Statements in the literature about the shelf-life or long-term signal stability of LIG electrodes are seemingly rare and often contradictory. Due to the chemical and structural variability of the LIG material and multitude of electrochemically detected species, this is not surprising. The following trends can be concluded based on our own data and literature reports. Unmodified LIG electrodes are affected by adsorption of environmentally present organic contaminants as to be expected by a porous carbonaceous surface. This adsorption dramatically influences the detection analytes that undergo inner-sphere type electron transfer, whereas it has little to no effect on outer-sphere redox species, although voltammograms will in both cases be affected by lowering the double-layer capacitance over time. Application of a thin protective film, e.g., PVC, PVA, or chitosan (as published by Wen’s group [20]), seems a sound strategy for long-term electrode storage, to avoid hydrocarbon contamination and preserve hydrophilicity. While many LIG sensors in literature are reported to have a relatively good shelf-life, this may be connected to incidental protection through the layers of surface modifications necessary for the mechanism of the sensor.

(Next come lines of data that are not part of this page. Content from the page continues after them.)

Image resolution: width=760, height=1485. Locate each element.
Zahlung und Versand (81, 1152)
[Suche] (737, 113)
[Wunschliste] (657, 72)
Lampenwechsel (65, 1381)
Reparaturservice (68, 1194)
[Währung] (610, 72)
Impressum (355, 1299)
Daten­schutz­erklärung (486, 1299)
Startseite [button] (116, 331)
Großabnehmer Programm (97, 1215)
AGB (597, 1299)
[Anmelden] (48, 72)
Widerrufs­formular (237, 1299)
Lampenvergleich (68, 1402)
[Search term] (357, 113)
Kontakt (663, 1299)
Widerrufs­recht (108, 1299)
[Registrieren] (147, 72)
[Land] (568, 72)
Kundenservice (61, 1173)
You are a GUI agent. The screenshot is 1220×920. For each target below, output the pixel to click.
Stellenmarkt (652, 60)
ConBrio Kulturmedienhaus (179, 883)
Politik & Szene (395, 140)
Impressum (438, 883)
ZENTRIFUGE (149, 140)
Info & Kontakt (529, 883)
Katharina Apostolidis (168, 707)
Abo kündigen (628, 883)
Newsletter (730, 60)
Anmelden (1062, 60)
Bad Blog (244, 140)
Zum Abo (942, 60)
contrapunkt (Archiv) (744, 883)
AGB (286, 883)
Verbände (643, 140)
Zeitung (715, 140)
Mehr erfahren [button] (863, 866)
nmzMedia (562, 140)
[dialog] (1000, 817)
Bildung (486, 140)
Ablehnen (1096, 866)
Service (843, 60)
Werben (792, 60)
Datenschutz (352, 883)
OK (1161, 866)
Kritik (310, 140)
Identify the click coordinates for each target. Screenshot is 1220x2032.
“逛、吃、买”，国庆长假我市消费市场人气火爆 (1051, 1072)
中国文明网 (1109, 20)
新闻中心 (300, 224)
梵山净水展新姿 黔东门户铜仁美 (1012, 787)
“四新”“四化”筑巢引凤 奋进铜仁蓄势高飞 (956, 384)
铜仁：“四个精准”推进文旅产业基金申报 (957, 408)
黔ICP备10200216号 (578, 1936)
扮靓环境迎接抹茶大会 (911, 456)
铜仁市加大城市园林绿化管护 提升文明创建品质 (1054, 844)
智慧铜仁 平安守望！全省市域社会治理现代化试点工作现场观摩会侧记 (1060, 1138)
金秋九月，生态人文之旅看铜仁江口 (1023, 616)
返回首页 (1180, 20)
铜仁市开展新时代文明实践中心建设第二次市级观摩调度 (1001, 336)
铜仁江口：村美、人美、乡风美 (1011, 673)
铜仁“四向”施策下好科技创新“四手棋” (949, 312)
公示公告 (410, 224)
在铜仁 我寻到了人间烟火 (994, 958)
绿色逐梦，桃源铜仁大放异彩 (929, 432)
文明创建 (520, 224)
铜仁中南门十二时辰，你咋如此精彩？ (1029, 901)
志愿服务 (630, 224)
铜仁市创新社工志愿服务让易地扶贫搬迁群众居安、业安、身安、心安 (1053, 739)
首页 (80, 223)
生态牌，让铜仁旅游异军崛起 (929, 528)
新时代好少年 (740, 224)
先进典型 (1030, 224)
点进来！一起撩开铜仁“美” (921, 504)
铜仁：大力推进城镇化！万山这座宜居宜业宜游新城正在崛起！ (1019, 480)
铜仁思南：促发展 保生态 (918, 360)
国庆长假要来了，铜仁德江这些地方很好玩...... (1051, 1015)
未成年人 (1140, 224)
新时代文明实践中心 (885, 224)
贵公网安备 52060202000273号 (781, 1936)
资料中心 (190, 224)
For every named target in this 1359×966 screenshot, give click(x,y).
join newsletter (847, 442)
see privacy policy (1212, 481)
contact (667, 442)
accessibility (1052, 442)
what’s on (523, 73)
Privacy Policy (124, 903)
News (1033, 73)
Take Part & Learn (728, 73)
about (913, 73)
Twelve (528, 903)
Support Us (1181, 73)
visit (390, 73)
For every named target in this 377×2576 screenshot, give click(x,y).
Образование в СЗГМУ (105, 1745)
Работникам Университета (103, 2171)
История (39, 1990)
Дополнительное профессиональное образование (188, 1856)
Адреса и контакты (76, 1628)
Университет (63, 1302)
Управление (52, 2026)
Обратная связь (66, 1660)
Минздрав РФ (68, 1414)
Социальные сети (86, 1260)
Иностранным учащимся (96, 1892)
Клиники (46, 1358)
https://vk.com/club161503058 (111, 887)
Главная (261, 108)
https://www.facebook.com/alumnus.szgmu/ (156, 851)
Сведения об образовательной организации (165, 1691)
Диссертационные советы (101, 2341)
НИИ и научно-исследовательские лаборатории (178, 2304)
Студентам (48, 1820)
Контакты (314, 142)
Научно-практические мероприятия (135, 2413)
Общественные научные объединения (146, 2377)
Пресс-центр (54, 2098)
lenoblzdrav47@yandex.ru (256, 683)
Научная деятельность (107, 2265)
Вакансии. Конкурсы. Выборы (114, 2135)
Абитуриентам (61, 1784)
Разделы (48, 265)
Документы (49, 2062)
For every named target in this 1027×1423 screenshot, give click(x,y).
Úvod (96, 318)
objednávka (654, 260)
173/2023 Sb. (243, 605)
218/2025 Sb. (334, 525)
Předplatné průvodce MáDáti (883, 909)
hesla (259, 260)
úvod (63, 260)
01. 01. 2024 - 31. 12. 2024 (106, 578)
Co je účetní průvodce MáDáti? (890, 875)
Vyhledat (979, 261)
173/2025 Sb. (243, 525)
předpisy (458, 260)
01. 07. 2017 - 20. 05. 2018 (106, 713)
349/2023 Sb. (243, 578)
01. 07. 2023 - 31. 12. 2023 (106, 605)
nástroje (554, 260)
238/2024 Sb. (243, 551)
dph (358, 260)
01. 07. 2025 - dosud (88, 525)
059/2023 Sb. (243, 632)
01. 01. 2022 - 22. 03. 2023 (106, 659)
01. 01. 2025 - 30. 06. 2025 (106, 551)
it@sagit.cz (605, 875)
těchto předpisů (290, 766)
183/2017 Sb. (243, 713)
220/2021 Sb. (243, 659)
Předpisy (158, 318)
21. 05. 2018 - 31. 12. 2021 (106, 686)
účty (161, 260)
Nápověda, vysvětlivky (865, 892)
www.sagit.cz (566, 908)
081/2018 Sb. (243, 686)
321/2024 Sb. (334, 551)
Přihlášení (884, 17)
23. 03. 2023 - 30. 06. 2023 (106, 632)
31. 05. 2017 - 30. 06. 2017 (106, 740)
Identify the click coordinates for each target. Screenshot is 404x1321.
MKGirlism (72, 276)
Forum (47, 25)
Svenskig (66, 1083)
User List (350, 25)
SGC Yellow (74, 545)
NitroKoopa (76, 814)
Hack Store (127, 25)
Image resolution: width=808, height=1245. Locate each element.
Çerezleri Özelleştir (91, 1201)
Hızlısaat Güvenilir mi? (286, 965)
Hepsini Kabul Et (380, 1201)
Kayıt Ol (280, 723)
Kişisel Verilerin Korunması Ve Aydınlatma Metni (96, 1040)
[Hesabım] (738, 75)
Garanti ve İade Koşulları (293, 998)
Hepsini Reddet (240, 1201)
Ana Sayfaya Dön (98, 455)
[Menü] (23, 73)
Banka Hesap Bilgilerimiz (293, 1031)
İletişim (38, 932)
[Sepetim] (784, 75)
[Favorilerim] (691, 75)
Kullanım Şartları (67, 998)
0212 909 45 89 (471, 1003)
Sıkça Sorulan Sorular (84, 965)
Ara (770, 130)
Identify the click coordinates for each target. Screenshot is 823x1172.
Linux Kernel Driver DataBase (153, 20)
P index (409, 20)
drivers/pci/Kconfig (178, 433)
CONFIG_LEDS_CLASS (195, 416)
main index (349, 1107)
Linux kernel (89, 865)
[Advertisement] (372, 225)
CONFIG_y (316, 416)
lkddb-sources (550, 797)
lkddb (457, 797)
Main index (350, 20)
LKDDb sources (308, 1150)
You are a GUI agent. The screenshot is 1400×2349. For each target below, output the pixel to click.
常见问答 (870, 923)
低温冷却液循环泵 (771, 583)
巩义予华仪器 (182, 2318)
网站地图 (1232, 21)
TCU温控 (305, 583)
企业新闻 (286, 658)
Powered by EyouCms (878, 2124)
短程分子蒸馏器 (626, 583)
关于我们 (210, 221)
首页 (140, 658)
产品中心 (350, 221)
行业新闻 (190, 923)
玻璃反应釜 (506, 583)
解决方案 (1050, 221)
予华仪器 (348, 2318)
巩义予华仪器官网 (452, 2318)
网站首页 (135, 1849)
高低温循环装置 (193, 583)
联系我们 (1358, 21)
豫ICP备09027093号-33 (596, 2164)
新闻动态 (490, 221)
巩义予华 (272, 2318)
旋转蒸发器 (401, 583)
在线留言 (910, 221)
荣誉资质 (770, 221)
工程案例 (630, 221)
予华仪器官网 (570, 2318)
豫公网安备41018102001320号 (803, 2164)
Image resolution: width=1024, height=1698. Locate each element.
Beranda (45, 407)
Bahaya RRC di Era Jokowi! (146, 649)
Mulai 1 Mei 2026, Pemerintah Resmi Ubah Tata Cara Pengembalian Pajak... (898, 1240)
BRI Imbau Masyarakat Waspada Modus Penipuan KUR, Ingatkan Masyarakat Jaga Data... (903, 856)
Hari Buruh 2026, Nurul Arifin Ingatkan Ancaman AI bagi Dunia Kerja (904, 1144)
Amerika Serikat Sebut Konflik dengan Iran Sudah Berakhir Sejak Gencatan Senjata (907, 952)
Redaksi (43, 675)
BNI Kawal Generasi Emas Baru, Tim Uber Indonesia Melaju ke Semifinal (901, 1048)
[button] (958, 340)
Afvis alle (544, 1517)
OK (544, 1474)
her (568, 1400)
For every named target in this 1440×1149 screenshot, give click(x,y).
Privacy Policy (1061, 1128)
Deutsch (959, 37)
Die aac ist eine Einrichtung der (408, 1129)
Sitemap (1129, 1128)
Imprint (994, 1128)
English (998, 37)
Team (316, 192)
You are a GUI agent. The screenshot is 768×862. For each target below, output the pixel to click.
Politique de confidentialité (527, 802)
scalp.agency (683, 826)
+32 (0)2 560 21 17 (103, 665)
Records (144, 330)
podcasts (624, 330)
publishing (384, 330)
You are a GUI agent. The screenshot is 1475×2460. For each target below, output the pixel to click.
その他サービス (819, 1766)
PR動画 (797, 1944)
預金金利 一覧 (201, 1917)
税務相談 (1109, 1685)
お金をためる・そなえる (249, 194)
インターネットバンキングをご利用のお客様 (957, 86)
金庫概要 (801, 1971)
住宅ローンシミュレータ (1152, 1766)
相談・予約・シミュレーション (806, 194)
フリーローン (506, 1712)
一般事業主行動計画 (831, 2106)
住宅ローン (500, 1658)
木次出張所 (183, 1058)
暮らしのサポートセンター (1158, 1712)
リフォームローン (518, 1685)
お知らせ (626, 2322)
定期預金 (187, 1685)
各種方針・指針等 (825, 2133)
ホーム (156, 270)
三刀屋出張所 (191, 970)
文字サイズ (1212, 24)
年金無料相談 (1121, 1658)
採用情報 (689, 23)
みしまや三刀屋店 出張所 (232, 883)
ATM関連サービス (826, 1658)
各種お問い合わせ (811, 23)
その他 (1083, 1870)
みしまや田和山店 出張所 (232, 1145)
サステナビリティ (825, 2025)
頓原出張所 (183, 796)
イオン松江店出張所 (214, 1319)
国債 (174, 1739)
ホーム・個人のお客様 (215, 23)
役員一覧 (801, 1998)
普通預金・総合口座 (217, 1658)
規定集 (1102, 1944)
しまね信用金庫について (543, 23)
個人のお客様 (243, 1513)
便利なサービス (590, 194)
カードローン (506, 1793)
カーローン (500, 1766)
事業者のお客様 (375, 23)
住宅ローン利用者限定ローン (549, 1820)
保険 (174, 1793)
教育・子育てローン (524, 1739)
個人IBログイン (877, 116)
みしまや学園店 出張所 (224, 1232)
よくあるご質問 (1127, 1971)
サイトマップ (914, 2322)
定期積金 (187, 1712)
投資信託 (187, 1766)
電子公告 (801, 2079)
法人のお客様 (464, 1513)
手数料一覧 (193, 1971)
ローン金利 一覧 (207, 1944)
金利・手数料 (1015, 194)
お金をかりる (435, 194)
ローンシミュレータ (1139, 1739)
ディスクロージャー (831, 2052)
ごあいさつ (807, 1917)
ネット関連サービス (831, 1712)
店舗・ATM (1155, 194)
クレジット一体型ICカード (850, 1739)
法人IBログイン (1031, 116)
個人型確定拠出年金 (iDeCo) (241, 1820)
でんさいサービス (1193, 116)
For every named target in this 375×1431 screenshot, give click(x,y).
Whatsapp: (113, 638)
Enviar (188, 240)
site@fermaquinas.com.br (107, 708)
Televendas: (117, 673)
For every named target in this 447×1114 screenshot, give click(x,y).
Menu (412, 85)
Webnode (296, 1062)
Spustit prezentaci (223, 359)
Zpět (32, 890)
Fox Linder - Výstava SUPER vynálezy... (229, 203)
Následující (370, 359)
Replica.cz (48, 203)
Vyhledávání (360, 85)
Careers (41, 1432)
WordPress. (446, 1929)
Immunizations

Many academic workgroups have started using the LIG method in their research which is a good basis for the maturation of the technique and the coming years will likely see many more descriptions of sophisticated LIG-based biosensors—see Lahcen et al. for a recent review [2]—and some more studies on process-property relationships. After almost 10 years since the first report on simple LIG fabrication and several granted patents, the expected commercial success of LIG electrodes for point-of-care sensing remains to be seen. We take this as a hint that a little more effort is needed toward improving shelf-life and reproducibility. Still, LIG electrodes have already taken the first challenge and demonstrated to be highly attractive for low-cost electrochemical testing. LIG can become an affordable platform technology to meet a community’s sensing needs in a reliable, sustainable, and emancipatory way. Instructions for inexpensive fabrication and measuring equipment are already published [18], as well as methods to substitute polyimide with paper [4]. Establishing best practices on how to reliably produce, modify, and keep those electrodes sounds like a manageable task for the near future.